しかし、声は好みであり、しかも綺麗な銀髪をしていたため、そこに目が釘付けになった。





「さ〜て、それじゃあ君がどの程度なのか見せてもらおうかなあ?今教科書のどの辺りなんだい?」





恵梨華は葬儀屋に、教科書の今日習った場所を開いて差し出した。





「なるほどねぇ・・・じゃあコレをやってみておくれ」





教科書をペラペラと適当に見た後、一枚の問題が記載されたプリントを恵梨華に渡した。





「これは・・・今までの復習的なやつですか?」





「そう、君の能力を確かめたいのさ」





最初は変な人だと思ったが、仕事はちゃんとする気らしい。





恵梨華は言われた通りプリントを解き始めた。





「はい、時間だよォ〜。さあ、小生に見せてごらん?」





時計の長針が半円を描いたところで葬儀屋が恵梨華に終了を告げた。





「ヒッヒ・・・じゃあ、答えあわせをしようか」





軽やかに採点する葬儀屋をドキドキしながら眺める恵梨華。





「ん〜・・・」





「ど、どうですか?」





あっという間に採点が終わり、何か考えているのか首を傾げている葬儀屋。





「あまりにも酷くてねぇ・・・少し教科書とノートを見せてごらん?」





「・・・?こ、これです」





恐らく困った顔をしているのであろう葬儀屋に、今度はノートも付けて差し出す。





葬儀屋は受け取ると、ペラペラと目を通し始めた。





少しして、葬儀屋は困ったように前髪をフサッとかきあげた。





―ドキッ





葬儀屋の隠れていた素顔と、その綺麗な瞳を見た恵梨華はまるで時間が止まったように停止してしまった。





「・・・ちゃん?聞いているのかい?」





「ッ・・・ごめんなさい!えっと・・・な、なんでしたっけ・・?」





ハッと我に返った恵梨華がもう一度見た時には、すでに前髪で隠れていた。





しかしそのお陰で葬儀屋の授業に集中することができた。





「恵梨華ちゃんは先生が板書したことだけをノートに写してるねェ?」





「え・・・はい・・・」





「実は板書していることより、先生が口で説明している方が大事なんだよねェ・・・」





「板書してることをノートに写してるだけじゃだめなんですか?」





「そうなんだよね。
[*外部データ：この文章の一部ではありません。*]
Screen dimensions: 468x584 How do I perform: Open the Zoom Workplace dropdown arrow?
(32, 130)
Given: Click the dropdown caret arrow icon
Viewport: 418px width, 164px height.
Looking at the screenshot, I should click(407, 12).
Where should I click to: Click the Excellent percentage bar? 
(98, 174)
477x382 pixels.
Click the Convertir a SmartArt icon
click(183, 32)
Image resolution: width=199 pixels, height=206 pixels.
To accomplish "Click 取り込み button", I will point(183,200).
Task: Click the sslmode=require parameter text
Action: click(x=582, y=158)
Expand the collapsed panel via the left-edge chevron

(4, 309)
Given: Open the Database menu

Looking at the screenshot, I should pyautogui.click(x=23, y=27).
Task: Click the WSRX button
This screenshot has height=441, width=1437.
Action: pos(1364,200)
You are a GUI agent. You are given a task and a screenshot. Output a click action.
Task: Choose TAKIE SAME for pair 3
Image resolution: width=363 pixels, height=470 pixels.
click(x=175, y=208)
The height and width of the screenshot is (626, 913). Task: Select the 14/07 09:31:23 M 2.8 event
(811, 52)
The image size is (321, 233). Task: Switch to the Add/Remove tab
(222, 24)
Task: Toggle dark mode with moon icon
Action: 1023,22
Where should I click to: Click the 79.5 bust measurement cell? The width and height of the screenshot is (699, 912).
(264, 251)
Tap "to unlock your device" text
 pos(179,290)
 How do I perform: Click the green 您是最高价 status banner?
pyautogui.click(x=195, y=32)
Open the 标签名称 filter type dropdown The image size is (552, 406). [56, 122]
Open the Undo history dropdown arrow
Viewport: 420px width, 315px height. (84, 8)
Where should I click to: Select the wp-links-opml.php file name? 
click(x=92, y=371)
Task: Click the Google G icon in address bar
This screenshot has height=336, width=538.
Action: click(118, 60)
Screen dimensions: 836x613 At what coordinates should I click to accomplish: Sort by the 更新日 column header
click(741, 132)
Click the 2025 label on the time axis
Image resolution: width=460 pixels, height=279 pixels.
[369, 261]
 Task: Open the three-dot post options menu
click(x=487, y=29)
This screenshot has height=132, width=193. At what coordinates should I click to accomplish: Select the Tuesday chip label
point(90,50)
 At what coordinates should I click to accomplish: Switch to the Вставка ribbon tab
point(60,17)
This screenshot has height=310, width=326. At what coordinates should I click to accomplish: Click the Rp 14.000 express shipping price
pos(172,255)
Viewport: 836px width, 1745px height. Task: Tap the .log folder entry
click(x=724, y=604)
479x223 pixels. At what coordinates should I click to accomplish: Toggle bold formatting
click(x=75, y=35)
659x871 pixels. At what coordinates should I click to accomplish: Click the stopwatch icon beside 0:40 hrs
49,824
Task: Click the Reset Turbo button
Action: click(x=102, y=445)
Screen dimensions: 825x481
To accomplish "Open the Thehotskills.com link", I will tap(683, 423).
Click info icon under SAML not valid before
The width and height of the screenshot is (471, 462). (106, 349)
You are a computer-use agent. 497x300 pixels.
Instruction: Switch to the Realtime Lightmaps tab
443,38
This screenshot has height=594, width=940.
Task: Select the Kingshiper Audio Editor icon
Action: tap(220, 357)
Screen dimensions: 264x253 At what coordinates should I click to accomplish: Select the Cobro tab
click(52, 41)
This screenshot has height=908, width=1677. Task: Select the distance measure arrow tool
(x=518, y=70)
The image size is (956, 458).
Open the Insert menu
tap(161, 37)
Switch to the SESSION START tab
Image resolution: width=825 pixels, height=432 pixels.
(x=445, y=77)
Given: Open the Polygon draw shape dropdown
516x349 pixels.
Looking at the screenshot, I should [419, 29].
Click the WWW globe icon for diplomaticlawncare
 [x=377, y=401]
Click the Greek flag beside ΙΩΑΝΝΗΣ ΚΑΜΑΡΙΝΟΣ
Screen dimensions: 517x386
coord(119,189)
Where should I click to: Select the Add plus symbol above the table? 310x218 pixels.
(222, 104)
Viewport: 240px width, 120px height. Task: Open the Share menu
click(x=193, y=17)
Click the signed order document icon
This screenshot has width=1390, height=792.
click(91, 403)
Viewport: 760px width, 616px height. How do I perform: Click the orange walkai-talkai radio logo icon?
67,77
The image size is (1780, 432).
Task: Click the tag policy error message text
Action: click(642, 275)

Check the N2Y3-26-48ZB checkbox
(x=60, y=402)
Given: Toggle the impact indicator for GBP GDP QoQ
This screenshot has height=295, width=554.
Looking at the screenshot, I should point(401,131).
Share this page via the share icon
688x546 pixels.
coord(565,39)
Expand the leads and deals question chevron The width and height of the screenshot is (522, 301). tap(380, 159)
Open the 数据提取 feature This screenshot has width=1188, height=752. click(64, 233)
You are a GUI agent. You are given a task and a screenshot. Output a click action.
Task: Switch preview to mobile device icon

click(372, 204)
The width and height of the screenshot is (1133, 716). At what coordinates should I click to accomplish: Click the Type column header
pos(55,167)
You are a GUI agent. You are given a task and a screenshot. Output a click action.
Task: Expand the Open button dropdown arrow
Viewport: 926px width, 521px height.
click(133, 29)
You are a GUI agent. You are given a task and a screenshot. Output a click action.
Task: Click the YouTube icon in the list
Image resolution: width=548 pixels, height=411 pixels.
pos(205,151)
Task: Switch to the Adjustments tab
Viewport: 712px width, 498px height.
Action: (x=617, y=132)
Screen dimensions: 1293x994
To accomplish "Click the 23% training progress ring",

板書されるのは、大体教科書に載ってるコトだからねぇ・・・」





「つまり板書されたことはノートに写しても意味ないんですか?」





「そうじゃないんだけどね・・・でもどの部分が重要なコトなのかわからなくなるデショ?」





「うーん・・・じゃ、じゃあ・・・どうやってノートを書けばいいんですか?」





「そうだねぇ・・・それじゃあ、今日はノートを書く練習もしようね」





「練習もってことは・・・他の事もするんですか・・・」





「ヒッヒ・・・恵梨華ちゃんがわからなくなったトコまで戻って勉強のやり直しをしようか」





「わかりました」





こうして葬儀屋と恵梨華の授業が始まった。